2 Questões de fato, que são o segundo tipo de objetos da razão humana, não são apuradas da mesma maneira, e tampouco nossa evidência de sua verdade, por grande que seja, é da mesma natureza que a precedente. O contrário de toda questão de fato permanece sendo possível, porque não pode jamais implicar contradição, e a mente o concebe com a mesma facilidade e clareza, como algo perfeitamente ajustável à realidade. Que o sol não nascerá amanhã não é uma proposição menos inteligível nem implica mais contradição que a afirmação de que ele nascerá; e seria vão, portanto, tentar demonstrar sua falsidade. Se ela fosse demonstrativamente falsa, implicaria uma contradição e jamais poderia ser distintamente concebida pela mente.

Assim, pode ser um assunto digno de interesse investigar qual é a natureza dessa evidência que nos dá garantias quanto a qualquer existência real de coisas e qualquer questão de fato, para além do testemunho presente de nossos sentidos ou dos registros de nossa memória. Observe-se que tanto os antigos como os modernos pouco cultivaram essa parte da filosofia, e isso torna mais desculpáveis nossos erros e hesitações ao empreendermos uma investigação tão importante, percorrendo trilhas tão difíceis sem nenhum guia ou orientação. Esses erros podem até mesmo revelar-se úteis, estimulando a curiosidade e abalando aquela e segurança irrefletidas que são a ruína de todo raciocínio e de toda investigação imparcial. A descoberta de defeitos na filosofia ordinária, se os houver, não atuará, presumo, como um desencorajamento, mas antes como um estímulo, como é usual, para buscarmos algo mais pleno e satisfatório do que o que se tem até agora proposto ao público.

Todos os raciocínios referentes a questões de fato parecem fundar-se na relação de causa e efeito. É somente por meio dessa relação que podemos ir além da evidência de nossa memória e nossos sentidos. Se perguntássemos a um homem por que ele acredita em alguma afirmação factual acerca de algo que está ausente — por exemplo, que seu amigo acha-se no interior, ou na França —, ele nos apresentaria alguma razão, e essa razão seria algum outro fato, como uma carta recebida desse amigo ou o conhecimento de seus anteriores compromissos e resoluções.
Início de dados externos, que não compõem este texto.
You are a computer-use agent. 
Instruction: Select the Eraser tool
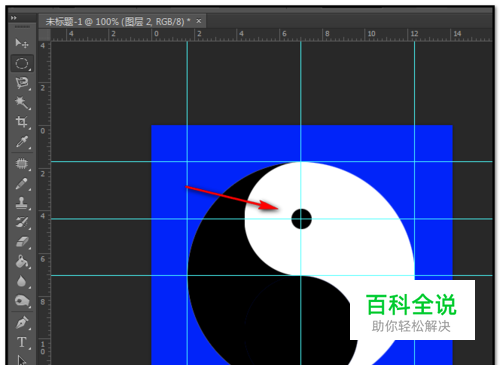point(22,242)
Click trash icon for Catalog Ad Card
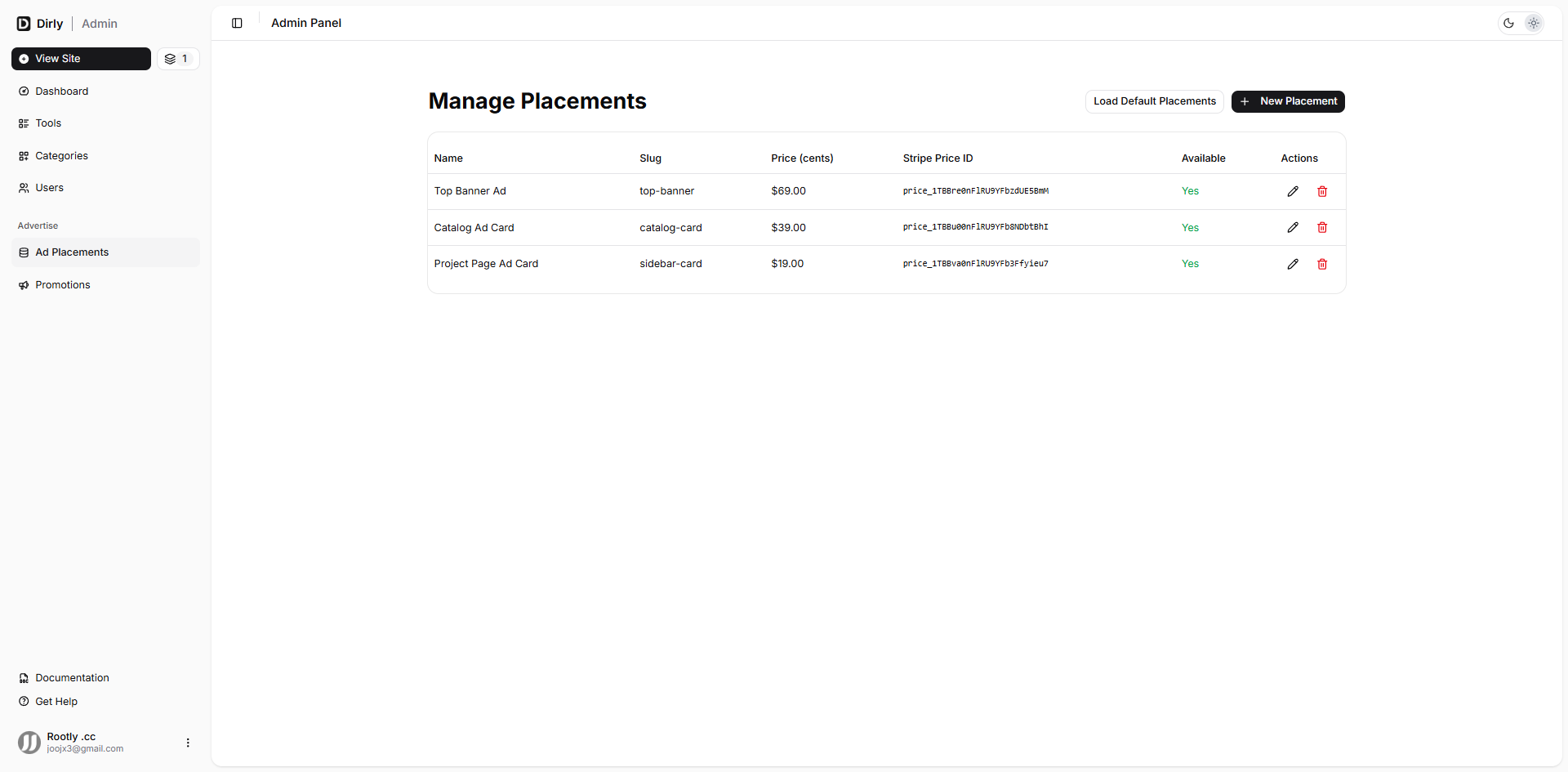Image resolution: width=1568 pixels, height=772 pixels. point(1321,227)
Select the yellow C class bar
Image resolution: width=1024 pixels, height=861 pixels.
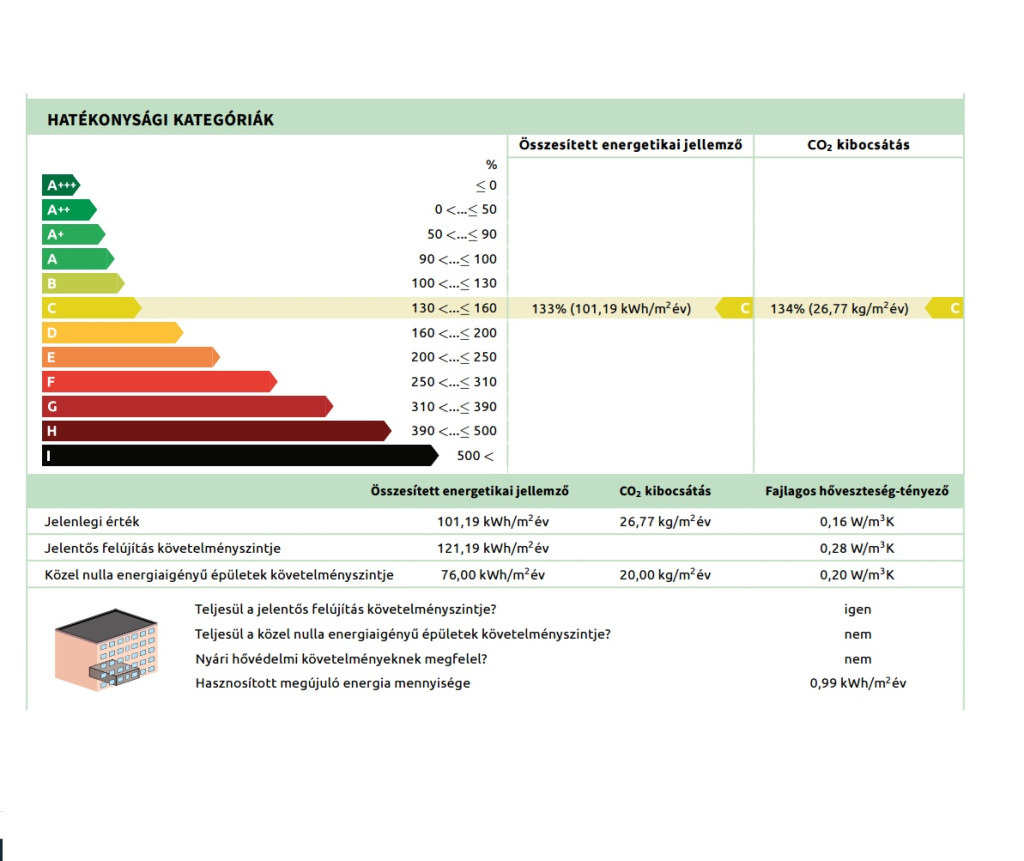click(x=90, y=308)
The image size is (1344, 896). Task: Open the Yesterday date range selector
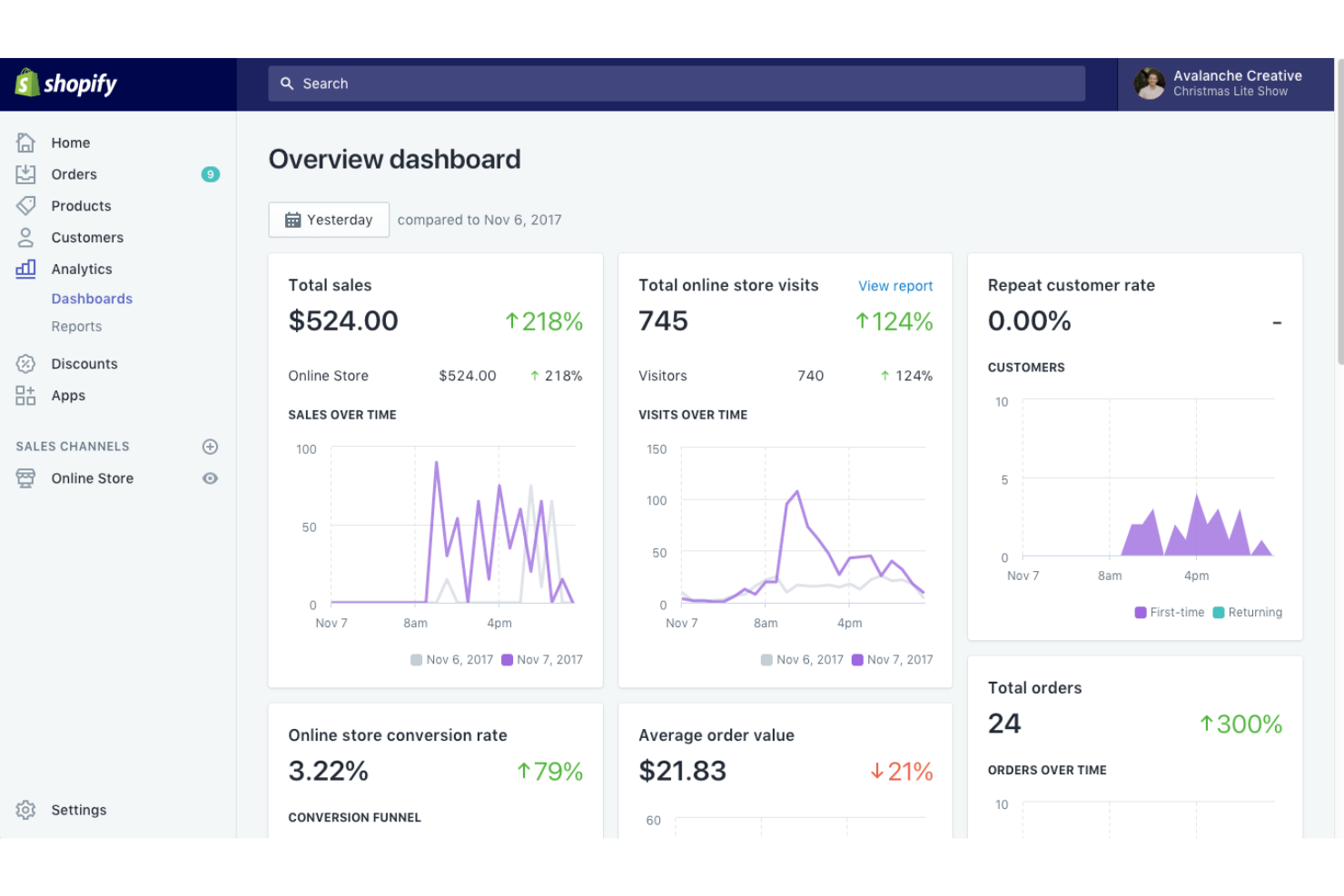[x=329, y=220]
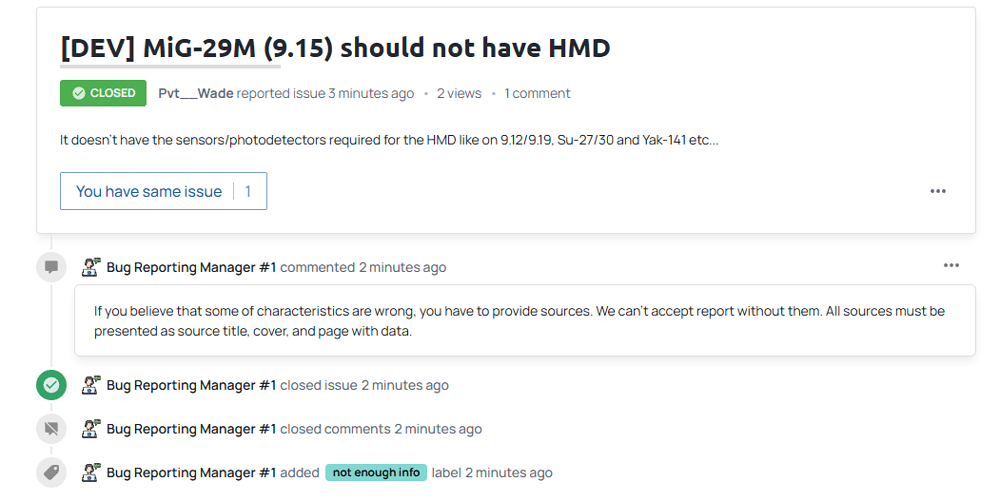Open the issue card's three-dot options menu
This screenshot has width=1000, height=501.
pyautogui.click(x=938, y=191)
Um homem que encontre um relógio ou qualquer outra máquina em uma ilha deserta concluirá que homens estiveram anteriormente nessa ilha. Todos os nossos raciocínios relativos a fatos são da mesma natureza. E aqui se supõe invariavelmente que há uma conexão entre o fato presente e o fato que dele se infere. Se nada houvesse que os ligasse, a inferência seria completamente incerta. Por que a audição de uma voz articulada e de um discurso com sentido na escuridão nos assegura da presença de alguma pessoa? Porque esses são os efeitos da constituição e do feitio do ser humano, e estão intimamente conectados a ele. Se dissecarmos todos ós outros raciocínios dessa natureza, descobriremos que eles se fundam na relação de causa e efeito, e que essa relação se apresenta como próxima ou remota, direta ou colateral. Calor e luz são efeitos colaterais do fogo, c um dos efeitos pode ser legitimamente inferido do outro.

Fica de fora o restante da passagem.